Back to Manifesto

Principle 1: Make the right thing the easy thing — not the only thing

Every platform decision should answer: does this help developers focus on delivering business value, or does it add friction they must carry? Golden paths guide developers towards safe, reliable outcomes — with security and compliance built in by design, invisible rather than adversarial. They must always include escape hatches: teams that need to diverge responsibly should be supported, not punished.

20 Practical Examples

  1. Scaffold with security baked in — Provide a create-service CLI command that generates a new microservice with TLS, structured logging, and secret injection pre-configured so developers never start from a blank, insecure slate.

  2. Pre-approved base images — Publish a curated set of hardened container base images in the internal registry. Developers pull internal/node:20 and get a patched, minimal image without thinking about CVEs.

  3. Lint rules as guardrails, not blockers — Ship a shared linter configuration that flags insecure patterns (e.g., hardcoded secrets, HTTP instead of HTTPS) in CI with clear fix instructions, rather than silently passing or hard-failing with no guidance.

  4. Default resource limits in Kubernetes — Apply a LimitRange and ResourceQuota to every namespace by default so that new workloads automatically get sensible CPU and memory boundaries without requiring a ticket.

  5. One-command local environment — Provide a platform dev up command that starts a local stack (database, message broker, stub services) with a single command, eliminating multi-page setup guides.

  6. Automated dependency updates — Run Dependabot or Renovate pre-configured across all repositories so teams receive automatic PRs for dependency updates rather than having to remember to check.

  7. Secret rotation without code changes — Integrate secrets management so that rotating a database password is a platform operation, not a developer task requiring a deployment.

  8. Built-in distributed tracing — Inject an OpenTelemetry sidecar or SDK wrapper by default so every service emits traces without developers wiring up instrumentation manually.

  9. Self-healing deployments — Configure liveness and readiness probes in the golden-path deployment template so Kubernetes restarts unhealthy pods automatically without developer intervention.

  10. Compliance-as-code in CI — Embed Open Policy Agent (OPA) checks in the CI pipeline that block deployments with missing labels, wrong image registries, or overly permissive RBAC — with a link to the approved fix.
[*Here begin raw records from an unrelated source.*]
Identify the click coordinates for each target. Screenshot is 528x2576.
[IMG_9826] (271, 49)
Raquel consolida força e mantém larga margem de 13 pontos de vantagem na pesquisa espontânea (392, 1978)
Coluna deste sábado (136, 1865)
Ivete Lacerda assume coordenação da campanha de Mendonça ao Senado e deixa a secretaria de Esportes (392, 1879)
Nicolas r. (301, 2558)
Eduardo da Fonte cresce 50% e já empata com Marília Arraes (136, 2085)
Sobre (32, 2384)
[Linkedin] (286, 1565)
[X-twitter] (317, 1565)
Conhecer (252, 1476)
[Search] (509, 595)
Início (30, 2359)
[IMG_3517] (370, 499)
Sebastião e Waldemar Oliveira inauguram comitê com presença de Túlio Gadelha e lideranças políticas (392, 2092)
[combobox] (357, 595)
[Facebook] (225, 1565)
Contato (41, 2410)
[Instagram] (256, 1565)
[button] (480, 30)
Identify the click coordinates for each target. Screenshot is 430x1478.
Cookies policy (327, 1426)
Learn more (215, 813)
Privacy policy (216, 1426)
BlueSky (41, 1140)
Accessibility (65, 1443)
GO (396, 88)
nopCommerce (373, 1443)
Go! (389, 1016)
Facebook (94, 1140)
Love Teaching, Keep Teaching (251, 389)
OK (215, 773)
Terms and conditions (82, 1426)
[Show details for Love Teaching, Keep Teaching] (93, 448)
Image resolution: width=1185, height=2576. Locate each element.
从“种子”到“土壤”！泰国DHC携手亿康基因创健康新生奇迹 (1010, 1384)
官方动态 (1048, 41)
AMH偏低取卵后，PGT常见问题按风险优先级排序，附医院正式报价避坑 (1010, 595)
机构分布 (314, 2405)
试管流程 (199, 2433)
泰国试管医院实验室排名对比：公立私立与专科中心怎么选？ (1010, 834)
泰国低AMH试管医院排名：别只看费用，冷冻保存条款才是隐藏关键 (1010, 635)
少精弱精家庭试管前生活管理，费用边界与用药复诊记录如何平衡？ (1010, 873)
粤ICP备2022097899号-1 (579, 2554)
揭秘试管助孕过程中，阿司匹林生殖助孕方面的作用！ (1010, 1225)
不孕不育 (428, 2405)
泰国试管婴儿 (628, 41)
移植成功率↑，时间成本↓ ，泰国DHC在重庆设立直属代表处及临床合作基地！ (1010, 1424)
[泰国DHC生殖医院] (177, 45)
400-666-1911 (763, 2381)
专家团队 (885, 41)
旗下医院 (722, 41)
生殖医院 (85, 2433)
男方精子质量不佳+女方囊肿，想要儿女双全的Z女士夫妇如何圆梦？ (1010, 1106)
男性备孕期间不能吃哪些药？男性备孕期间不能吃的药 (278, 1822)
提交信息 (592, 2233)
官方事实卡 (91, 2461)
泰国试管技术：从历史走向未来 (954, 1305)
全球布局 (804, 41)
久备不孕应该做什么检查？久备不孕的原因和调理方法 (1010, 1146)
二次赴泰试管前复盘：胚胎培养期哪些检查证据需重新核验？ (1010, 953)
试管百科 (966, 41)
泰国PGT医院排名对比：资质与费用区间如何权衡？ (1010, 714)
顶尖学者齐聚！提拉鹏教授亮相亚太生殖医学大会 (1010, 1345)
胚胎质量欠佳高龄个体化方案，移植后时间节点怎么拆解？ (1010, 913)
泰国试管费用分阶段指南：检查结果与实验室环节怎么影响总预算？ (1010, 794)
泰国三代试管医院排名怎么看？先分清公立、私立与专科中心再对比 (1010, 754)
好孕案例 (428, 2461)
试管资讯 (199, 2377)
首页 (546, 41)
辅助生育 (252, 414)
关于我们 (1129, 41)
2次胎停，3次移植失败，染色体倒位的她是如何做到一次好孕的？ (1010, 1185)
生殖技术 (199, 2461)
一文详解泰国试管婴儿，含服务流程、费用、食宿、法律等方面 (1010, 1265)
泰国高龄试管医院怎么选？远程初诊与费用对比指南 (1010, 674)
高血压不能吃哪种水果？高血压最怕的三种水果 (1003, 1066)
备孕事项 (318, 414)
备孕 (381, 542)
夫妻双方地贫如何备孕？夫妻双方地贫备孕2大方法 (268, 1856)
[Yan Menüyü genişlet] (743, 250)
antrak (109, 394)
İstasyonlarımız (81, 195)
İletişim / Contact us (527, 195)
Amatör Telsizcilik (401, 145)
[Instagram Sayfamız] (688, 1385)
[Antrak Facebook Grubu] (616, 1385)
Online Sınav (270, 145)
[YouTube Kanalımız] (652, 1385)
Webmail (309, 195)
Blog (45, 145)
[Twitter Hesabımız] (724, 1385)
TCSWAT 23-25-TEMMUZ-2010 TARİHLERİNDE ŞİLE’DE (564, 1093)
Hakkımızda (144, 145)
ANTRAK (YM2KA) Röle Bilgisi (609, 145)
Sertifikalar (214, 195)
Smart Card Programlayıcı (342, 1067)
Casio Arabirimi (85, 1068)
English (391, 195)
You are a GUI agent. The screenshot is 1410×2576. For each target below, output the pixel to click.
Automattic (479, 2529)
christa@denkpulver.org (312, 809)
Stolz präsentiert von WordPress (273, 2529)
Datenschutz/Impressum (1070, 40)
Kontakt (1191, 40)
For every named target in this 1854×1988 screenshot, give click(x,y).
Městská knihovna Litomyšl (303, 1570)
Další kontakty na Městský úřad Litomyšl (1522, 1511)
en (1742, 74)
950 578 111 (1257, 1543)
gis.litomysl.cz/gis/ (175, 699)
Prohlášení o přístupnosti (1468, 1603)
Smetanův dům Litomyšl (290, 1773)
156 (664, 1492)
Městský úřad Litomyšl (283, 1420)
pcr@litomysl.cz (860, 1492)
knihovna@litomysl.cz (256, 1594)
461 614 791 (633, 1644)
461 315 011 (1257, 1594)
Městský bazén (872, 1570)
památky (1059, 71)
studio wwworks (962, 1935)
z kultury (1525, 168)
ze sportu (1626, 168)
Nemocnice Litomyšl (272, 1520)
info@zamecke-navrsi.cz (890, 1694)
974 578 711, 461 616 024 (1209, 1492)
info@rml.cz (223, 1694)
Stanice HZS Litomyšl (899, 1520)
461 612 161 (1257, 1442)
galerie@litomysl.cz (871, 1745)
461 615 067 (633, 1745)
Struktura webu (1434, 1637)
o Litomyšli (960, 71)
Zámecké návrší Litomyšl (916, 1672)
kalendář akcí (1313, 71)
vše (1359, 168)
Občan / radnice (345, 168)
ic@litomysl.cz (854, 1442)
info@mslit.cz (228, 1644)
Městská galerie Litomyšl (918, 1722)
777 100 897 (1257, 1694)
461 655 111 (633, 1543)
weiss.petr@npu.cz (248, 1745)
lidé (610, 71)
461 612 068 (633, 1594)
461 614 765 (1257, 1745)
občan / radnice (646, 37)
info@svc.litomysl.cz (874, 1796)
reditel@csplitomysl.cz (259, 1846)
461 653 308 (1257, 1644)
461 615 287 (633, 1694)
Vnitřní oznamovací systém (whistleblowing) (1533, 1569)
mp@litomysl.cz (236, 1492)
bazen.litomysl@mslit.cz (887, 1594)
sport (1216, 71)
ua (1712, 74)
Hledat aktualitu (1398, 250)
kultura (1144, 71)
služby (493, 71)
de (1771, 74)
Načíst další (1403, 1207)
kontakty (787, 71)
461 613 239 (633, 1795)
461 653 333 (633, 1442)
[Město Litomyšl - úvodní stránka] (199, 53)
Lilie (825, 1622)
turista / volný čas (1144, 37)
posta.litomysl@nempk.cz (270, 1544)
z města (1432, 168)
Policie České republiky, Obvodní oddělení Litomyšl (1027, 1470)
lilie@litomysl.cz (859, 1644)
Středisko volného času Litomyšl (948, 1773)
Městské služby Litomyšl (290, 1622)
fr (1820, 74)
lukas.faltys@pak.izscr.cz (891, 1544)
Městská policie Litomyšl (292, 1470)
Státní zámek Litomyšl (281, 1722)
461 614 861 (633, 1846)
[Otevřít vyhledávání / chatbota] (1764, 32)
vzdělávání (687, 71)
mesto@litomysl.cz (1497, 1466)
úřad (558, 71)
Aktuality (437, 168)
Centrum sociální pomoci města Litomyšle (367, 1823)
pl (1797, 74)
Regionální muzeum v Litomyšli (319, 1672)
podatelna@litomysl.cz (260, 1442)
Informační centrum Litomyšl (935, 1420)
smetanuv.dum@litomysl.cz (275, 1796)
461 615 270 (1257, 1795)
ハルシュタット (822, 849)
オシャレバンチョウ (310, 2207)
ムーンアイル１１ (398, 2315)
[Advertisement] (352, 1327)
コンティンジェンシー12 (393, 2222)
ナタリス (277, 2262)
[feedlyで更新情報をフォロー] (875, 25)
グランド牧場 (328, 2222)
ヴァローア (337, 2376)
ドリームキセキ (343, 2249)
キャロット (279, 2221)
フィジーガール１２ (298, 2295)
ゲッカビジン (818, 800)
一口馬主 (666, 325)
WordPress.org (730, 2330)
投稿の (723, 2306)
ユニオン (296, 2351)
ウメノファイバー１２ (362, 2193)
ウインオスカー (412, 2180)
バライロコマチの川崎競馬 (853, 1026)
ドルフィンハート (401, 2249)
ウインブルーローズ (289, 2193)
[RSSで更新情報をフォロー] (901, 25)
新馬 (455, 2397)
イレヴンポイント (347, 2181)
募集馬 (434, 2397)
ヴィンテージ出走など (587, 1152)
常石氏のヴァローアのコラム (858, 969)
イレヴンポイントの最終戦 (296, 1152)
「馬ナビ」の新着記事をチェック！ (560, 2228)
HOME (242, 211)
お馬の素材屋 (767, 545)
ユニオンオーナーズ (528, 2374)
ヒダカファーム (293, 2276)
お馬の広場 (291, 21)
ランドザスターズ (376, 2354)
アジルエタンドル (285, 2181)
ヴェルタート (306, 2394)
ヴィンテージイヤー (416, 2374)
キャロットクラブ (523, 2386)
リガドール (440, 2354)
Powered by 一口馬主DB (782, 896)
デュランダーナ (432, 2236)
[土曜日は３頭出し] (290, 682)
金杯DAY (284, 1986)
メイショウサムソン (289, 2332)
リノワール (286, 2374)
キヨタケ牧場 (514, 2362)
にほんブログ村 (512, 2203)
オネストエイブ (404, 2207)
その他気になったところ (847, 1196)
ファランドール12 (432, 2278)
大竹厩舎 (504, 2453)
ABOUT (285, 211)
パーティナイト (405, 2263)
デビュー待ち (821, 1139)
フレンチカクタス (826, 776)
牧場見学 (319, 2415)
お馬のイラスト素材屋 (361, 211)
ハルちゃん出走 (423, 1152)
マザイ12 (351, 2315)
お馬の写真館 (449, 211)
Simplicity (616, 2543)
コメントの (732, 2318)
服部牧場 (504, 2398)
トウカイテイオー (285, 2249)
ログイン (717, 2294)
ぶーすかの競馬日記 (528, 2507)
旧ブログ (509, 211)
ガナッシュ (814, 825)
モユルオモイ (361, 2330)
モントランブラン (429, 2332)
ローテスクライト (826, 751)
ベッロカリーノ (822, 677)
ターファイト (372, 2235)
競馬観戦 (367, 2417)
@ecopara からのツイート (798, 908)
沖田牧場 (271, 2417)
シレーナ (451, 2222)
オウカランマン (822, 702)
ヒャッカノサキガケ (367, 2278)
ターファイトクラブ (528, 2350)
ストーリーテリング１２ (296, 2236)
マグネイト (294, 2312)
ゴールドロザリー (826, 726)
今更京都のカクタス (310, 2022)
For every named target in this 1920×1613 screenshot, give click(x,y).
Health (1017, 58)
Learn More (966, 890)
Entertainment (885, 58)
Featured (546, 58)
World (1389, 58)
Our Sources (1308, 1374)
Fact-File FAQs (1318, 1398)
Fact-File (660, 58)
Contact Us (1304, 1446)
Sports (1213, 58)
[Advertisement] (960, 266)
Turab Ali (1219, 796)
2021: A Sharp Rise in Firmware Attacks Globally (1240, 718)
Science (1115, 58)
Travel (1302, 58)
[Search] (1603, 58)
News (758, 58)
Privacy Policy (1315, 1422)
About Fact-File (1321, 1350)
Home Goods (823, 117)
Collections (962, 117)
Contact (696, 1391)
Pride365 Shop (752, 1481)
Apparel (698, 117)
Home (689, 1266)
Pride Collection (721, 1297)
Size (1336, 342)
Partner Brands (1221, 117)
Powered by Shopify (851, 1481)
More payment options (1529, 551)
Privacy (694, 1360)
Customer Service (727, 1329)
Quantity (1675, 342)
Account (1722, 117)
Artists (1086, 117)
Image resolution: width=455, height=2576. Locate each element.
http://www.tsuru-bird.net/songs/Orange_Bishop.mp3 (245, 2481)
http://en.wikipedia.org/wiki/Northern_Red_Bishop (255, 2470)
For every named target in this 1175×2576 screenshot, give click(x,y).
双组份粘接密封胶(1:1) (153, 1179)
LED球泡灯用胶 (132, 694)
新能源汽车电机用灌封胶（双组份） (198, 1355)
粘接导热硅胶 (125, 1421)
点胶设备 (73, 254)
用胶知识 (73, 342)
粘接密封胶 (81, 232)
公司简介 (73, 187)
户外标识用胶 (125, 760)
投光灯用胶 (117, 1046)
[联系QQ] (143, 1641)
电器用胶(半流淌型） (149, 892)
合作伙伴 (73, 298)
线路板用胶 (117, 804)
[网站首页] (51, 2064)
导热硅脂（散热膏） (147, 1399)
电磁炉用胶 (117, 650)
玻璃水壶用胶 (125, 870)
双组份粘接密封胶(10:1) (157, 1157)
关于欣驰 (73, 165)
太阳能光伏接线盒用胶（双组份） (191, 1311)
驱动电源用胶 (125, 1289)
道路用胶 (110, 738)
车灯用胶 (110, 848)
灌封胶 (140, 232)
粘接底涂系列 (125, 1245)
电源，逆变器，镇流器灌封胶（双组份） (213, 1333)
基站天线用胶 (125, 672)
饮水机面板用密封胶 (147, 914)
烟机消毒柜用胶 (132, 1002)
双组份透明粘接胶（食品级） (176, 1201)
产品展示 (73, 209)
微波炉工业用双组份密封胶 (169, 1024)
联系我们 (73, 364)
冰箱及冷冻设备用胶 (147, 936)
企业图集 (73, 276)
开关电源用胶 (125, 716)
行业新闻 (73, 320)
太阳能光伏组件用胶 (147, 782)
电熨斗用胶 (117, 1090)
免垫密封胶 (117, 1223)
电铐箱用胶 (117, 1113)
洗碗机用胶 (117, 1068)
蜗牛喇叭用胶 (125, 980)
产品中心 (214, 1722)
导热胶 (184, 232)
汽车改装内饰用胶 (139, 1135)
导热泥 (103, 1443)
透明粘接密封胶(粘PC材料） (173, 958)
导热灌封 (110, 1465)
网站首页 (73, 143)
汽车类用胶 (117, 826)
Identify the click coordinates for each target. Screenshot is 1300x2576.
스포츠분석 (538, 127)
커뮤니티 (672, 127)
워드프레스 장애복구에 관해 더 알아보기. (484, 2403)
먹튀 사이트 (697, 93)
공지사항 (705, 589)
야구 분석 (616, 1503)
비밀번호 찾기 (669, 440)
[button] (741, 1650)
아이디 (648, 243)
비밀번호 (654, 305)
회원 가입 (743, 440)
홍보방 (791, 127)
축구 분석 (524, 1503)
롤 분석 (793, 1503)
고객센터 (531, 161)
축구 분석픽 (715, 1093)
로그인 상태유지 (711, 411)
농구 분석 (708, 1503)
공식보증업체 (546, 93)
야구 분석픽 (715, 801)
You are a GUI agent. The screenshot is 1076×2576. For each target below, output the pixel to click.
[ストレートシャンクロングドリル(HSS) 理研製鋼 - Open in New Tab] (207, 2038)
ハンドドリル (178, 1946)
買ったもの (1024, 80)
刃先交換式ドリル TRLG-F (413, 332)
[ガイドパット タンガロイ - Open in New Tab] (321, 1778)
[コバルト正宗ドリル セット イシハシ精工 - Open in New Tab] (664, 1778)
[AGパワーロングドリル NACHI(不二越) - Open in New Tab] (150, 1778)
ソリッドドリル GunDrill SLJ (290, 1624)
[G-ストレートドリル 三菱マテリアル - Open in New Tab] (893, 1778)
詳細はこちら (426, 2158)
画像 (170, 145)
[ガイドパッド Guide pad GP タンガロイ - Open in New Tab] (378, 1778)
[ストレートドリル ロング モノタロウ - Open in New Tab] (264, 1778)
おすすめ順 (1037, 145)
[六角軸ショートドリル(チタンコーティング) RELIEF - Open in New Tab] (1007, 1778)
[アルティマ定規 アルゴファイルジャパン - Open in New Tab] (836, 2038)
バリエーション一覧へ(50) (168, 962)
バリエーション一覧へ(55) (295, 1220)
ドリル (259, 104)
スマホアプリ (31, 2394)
  11. Network policies by default — Apply a default-deny network policy to all new namespaces so that only explicitly declared traffic is permitted, removing the need for developers to think about lateral movement risks.

  12. Escape hatch via platform.override.yaml — Allow teams to declare justified exceptions in a versioned override file reviewed during pull requests, so diverging from the golden path is possible but auditable.

  13. Preview environments on every PR — Automatically spin up an ephemeral environment for every pull request so reviewers can test changes without manually deploying to shared environments.

  14. Runbook links in alerts — Attach a runbook_url label to every alert rule so that on-call engineers land directly on remediation steps instead of searching Confluence at 3 AM.

  15. Database migrations in the deployment pipeline — Include a migration step in the golden-path pipeline that runs schema changes safely before rolling out the application, so developers don’t run psql by hand in production.

  16. Role-based access templates — Offer pre-defined IAM/RBAC role bundles (developer, operator, read-only) that teams request rather than composing permissions from scratch, reducing misconfigurations.

  17. Cost visibility in pull requests — Post an automated cost estimate comment on infrastructure PRs so engineers see the financial impact of their changes before merging.

  18. Shared observability dashboards — Pre-build Grafana dashboards for the standard golden-path stack (RED metrics, JVM heap, DB connections) so teams have useful dashboards from day one without building their own.

  19. Centralised log aggregation by default — Route container stdout/stderr to the central log platform automatically via a DaemonSet, so developers kubectl logs in dev and query Loki/Splunk in production without extra setup.

  20. Graceful degradation patterns in the SDK — Provide a platform SDK with a built-in circuit breaker and fallback interface so developers get resilience patterns without implementing Hystrix from scratch.